Friday, July 27, 2007

UNIT testing

White box, Black box, Component test; is your UUT realy stand-alone. Is the interface stand-alone? Most likely not. Is the interface automatable? ...sometimes the input or output from software that interfaces with hardware like a fingerprint scanner might actually require that you need real fingers to get good input data because a testing-layer that allows 'fake' input to get injected was never desighned in. I think that for a test engineer, the big headaches are around, have a specified and desighned enough tests, and should not be around things like. "Is it automatable, can I get it stand-alone and in the spotlight on it's own?". Reality is that integration testing will show you which unit tests you should have created, but never thought of. I think these are the ones where I want to kick myself, because a small failure has caused project hiccups.

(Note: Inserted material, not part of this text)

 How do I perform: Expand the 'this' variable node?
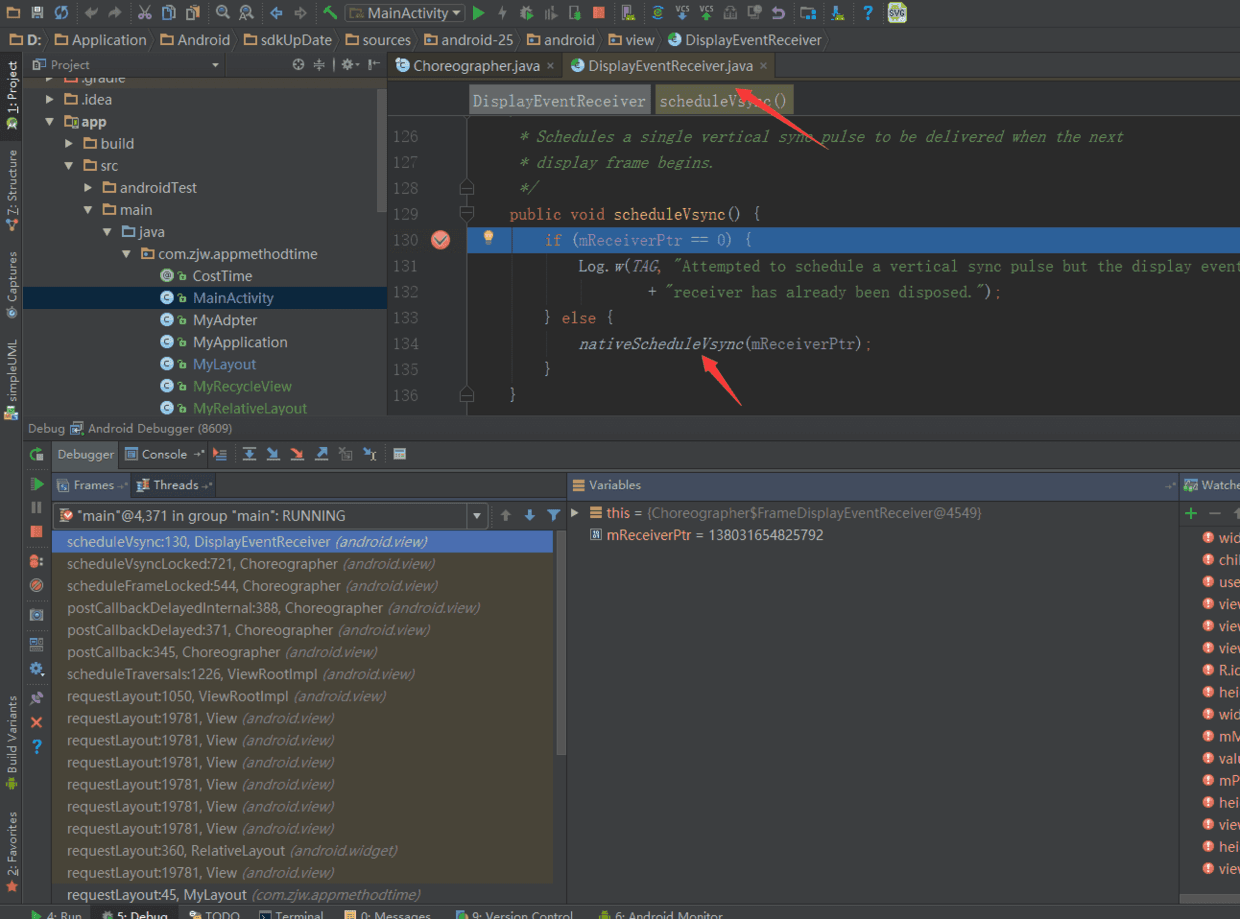coord(575,513)
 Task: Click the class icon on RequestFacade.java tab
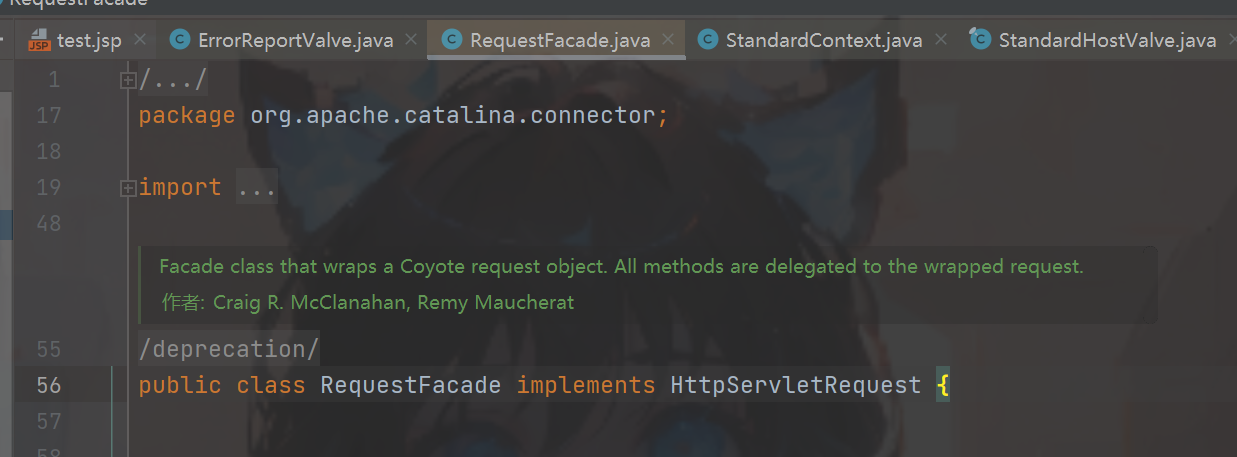coord(451,40)
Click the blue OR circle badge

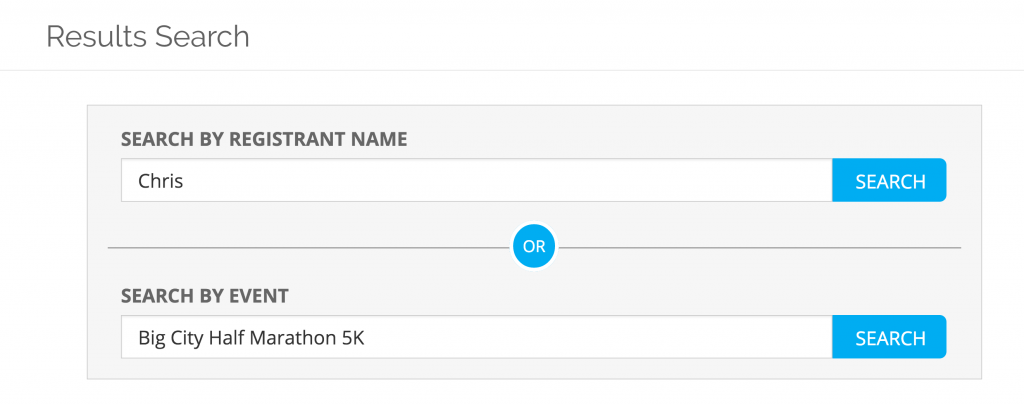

I imagine there is a good book on this stuff, (unit test specification that is) and how you can go about nailing the beast down to produce quality in the right places early and easily. I must say I look forward to the next Symbian component testing project (probably some blue-tooth work) ,and I have learned a lot about unit-testing in 6 months. I look forward to Bluetooth, because it is something I know little about, and the possibilities there are really wide for some fun to be had.